Tuesday, April 16, 2013
Is 24 Consecutive Years Of A Democrat In The White House The Acceptable Price Of The Demise Of Leftist Media Like Wonkette?
The election to the presidency of a junior senator with no foreign policy experience, no major domestic policy achievement, an association with a felon, initiated into politics by a Weatherman, an admitted drug user in his youth, a member of a church, (where he saw nothing of such ravings in 20 years) whose Pastor was raving, was utterly improbable.
Under normal circumstances the idea of his election would have not only been impossible, especially with Hillary Clinton as the presumptive nominee, but laughable.
Only the most extraordinary of circumstances, in this case the utterly abysmal war policy of the previous administration, and a conspiratorial "Journolist" media in tow in slobbering obeisance, made such an otherwise rise to power possible.
The reality is that President G.W. Bush, was the major factor in making candidate Obama's election possible, as I set out in a brilliant analysis of the fall of the conservative ethos in America
On Tuesday November 2nd 2004, President G.W. Bush was re-elected by more than three million votes than his Democratic Party opponent John Kerry received, with Bush winning nearly 51% of the vote.
President Bush carried 31 states, and the GOP won a 30 seat majority in the House, and picked up four seats in the Senate to have a a 9 seat majority 55 to 44, The Republicans also had 28 state governorships, as well as there being a conservative majority in the Supreme Court.
If there ever was a time when it could be truly said "America is a center-right country", it was on election night 2004. The GOP was seen as the party of economic stability, of a prosperous, broadly contented America, and the rock of security in the face of the radical Islamic terrorist threat.
Election night 2008, just four years later, it was all gone.
Not only has this disaster for conservatives punished them, and the country, with eight years of morally regressive leftism, but it has set the scene for a minimum of 28 straight years of a Democratic presidencies.
Not that that matters very much as regards policy, as with the GOP certain to control either the House or Senate or both for substantial periods, little in the way of radical leftist economics or infringements on personal liberty can be effected. As regards foreign policy, with the end of the Iraq and Afghani wars, there is little to be exercised about.
It is in the only thing that that really matters, and can be affected by a presidency, the moral ethos of the country, that the prospect of 28 years of a leftist/Hollywood/media/Gay agenda will be a concern to conservatives.
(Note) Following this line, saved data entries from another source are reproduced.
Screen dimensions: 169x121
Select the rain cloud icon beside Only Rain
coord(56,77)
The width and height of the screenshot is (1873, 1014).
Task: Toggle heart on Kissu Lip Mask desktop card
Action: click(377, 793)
There is, unfortunately a mechanism now win place which will lead to this "permanent Democratic majority".
The "It's time for a Black to be president" meme need not have had any force in 2008, just as it didn't when Jesse Jackson was running for president. Only the disastrous Bush administration through its wars gave the theme momentum. Even then, it took an economic cataclysm just before the election to ensure candidate Obama's victory. Once elected, the concept became an integral part of the prevailing mood of the country.
In 2016 the next meme will be "It is time for a woman" and with Hillary as the standard bearer for the Dem's she would have every chance of winning. Then, as sure as night follows day, it will be "It is time for a Gay or lesbian to be president " (or even "a Gay and lesbian ticket" whichever way round it works).
At that point, after 24 years of leftist "it's time" candidates, the well will have, thankfully run dry. I don't consider any "it's time for an Hispanic" (or whatever ethnic minority is flavor du jour) as the GOP has a stable of such, and either party can run whatever minority takes the public's fancy at that time.
Is their any saving grace for conservatives from this disastrous scenario? There is a small grace, with which one has to make do with scraps in the light of overwhelming circumstances. All the radical leftist blogs which bubbled up from the sub stratum, some from the deepest hell during the Bush years will finally have exhausted their hate, seen their agenda in place, and their audience having advanced into sensible middle age with mortgages and the like.
The likes of Kos Moulitsas, Charles Johnson, and other assorted oddballs like Andrew Sullivan, will have seen their audience depart and they will return, with suckers money unfortunately, into the obscurity from whence they arose. Hopefully at that point utterly ridiculed and lampooned by a new generation of conservative bloggers untouched by the Bush miasma.
Does the "mainstream media" and the likes of Politico and Slate deserve such a fate too? If it was still operating in the type of leftist foment of the Bush years, then yes, in fact into Dante's last circle of hell where Newsweek currently resides, they would go.
But under the kinder gentle new editorship of Wonkette in the eventual conservative environment maybe, just maybe, there will be a place for traditional political social comment and political satire of the Shelley Berman/Mort Sahl type.
But conservatives will be watching, and woe betide Wonkette if it strays into the world of Daily Kos, Crooks and Liars and the "journolist" conspiracy again.